***** RAW DATA

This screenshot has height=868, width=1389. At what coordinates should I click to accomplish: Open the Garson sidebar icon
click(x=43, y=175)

**********
***** RAW DATA

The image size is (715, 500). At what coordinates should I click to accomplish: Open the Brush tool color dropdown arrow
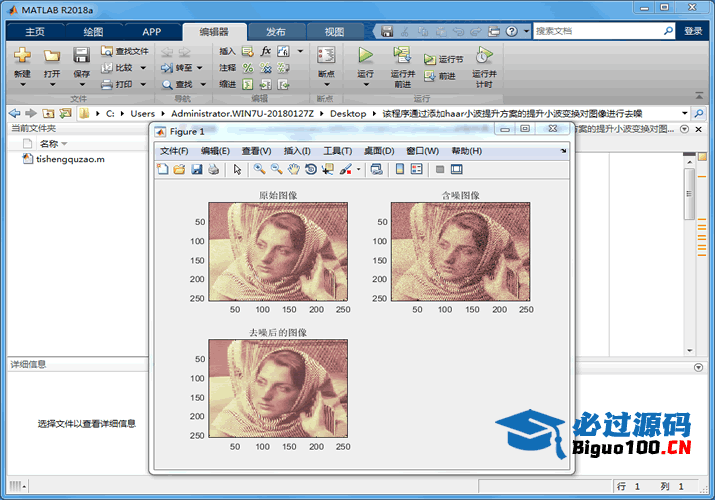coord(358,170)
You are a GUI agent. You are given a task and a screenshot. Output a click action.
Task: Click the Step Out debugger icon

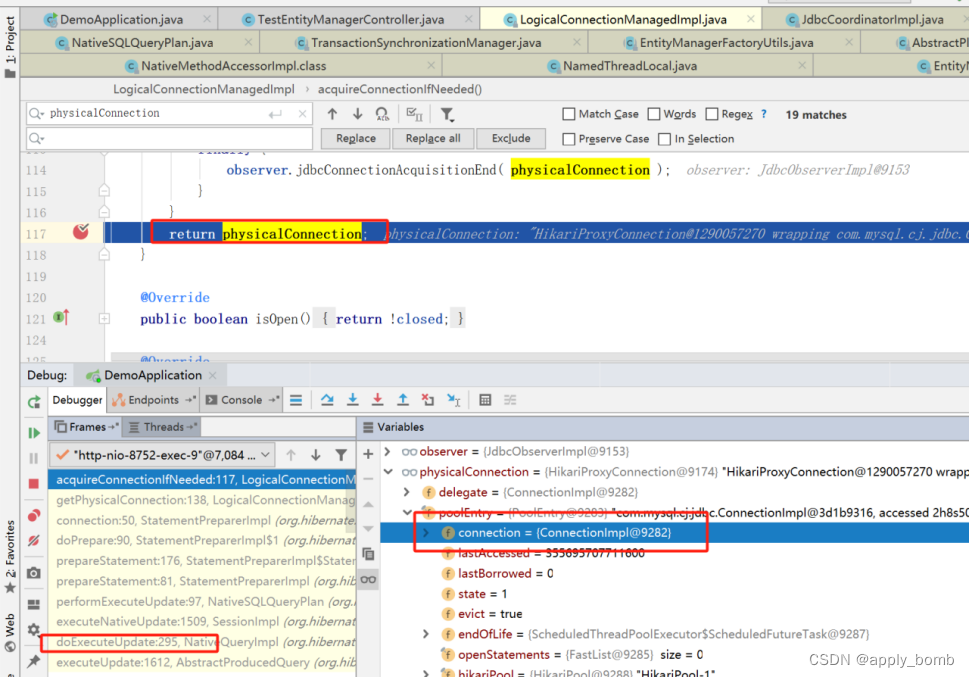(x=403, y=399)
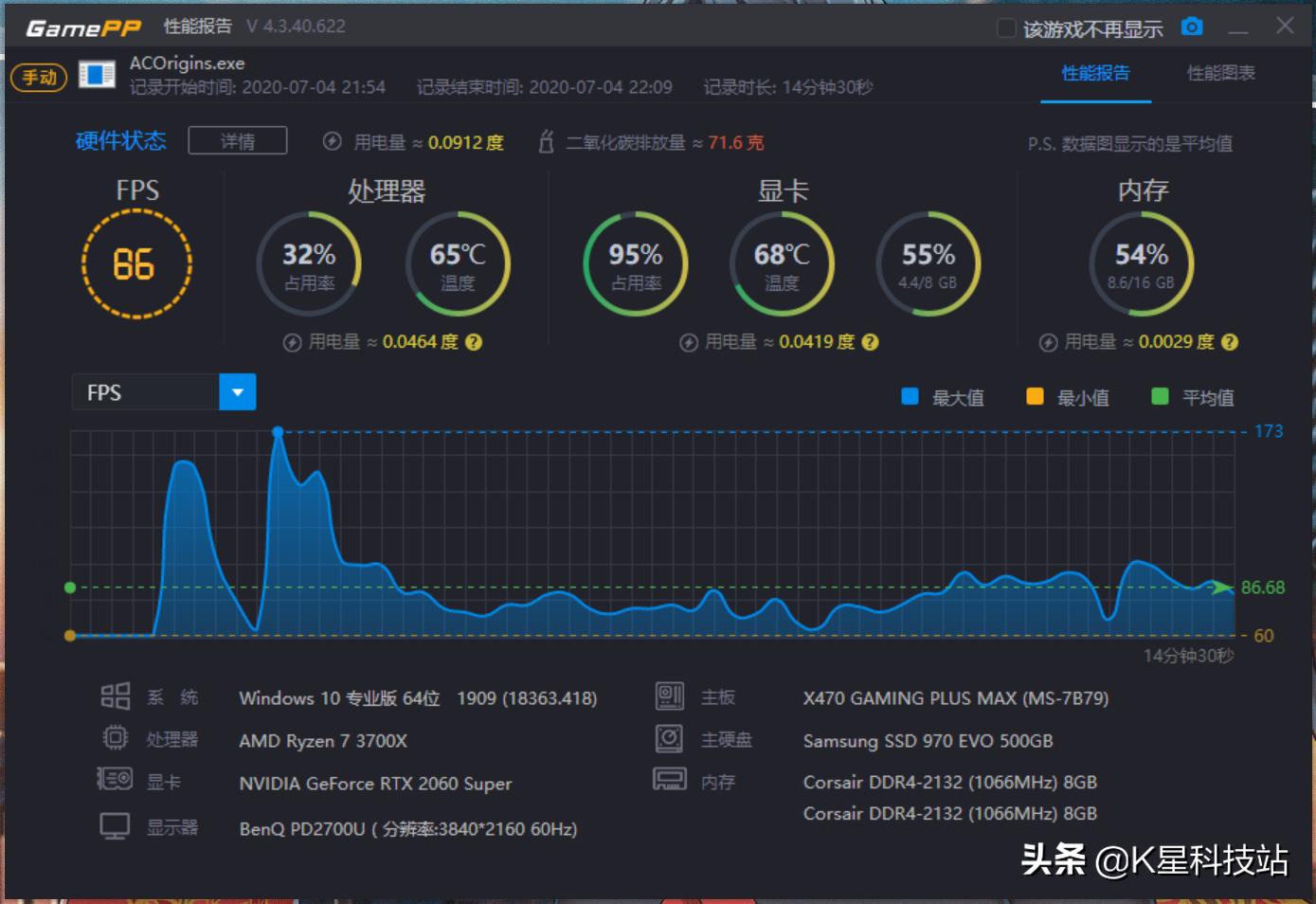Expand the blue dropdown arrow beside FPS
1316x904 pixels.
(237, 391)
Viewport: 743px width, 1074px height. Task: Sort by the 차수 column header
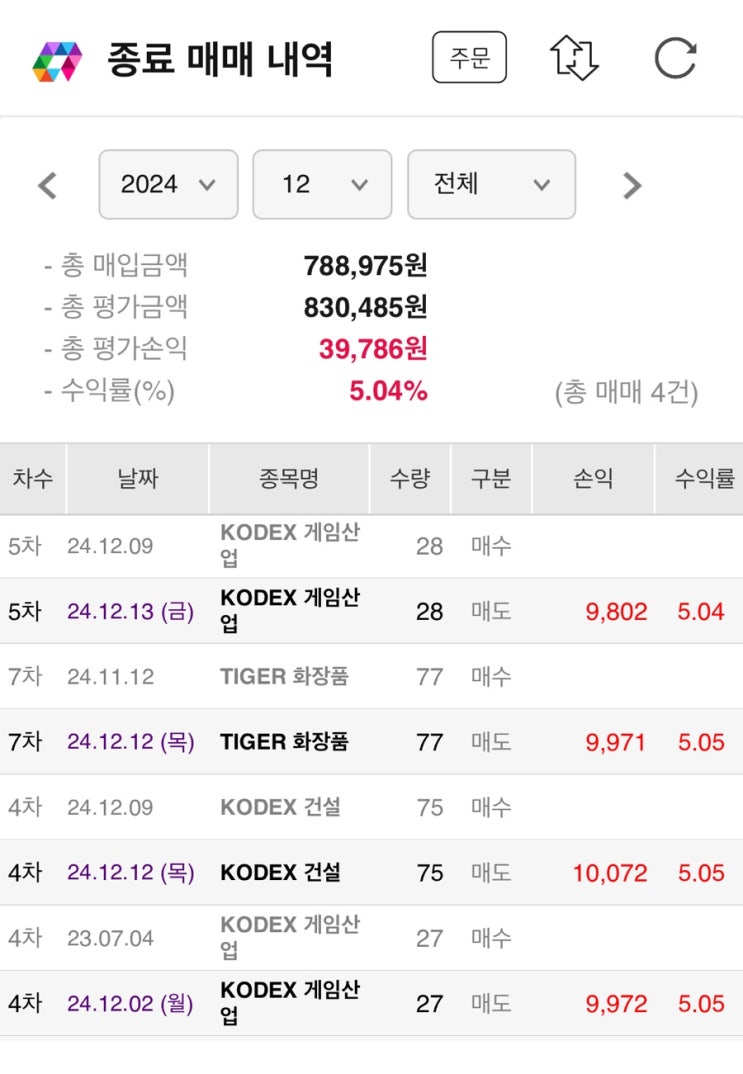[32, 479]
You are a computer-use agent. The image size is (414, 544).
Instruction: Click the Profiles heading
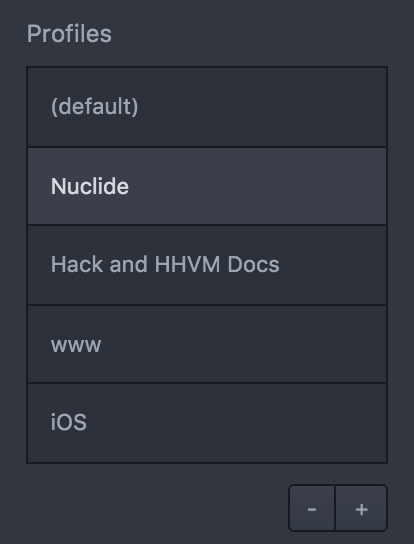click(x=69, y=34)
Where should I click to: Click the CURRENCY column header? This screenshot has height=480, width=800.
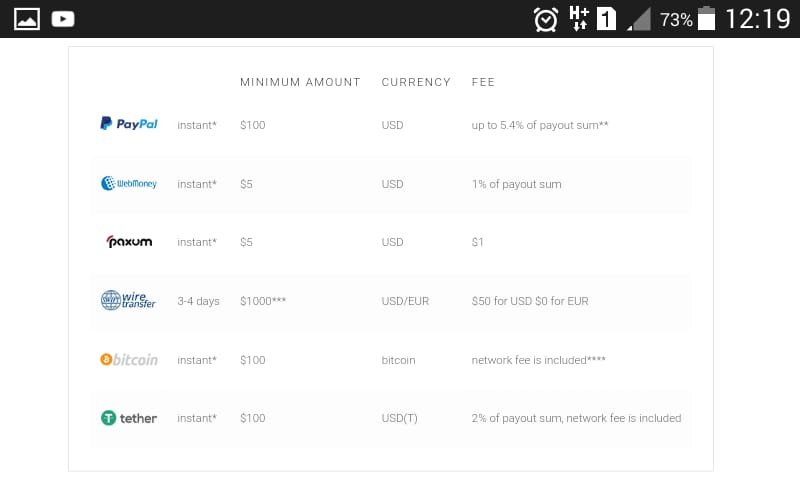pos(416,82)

**********
***** RAW DATA

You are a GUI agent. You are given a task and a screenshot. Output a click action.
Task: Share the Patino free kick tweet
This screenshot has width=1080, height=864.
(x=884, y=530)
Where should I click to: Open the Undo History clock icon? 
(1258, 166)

**********

- DESCRIPTION OF THE TASK: Quote the data above exactly from the line with "Task: Click the Step Out debugger icon" to the line with "You are a computer-use", both ends counted, and nothing else. Pictures don't go in.

- PROBLEM SOLUTION:
Task: Click the Step Out debugger icon

(x=403, y=399)
Expand the blue dropdown arrow beside FPS
1316x904 pixels.
(237, 391)
Viewport: 743px width, 1074px height. Task: Sort by the 차수 column header
[32, 479]
You are a computer-use agent. The image size is (414, 544).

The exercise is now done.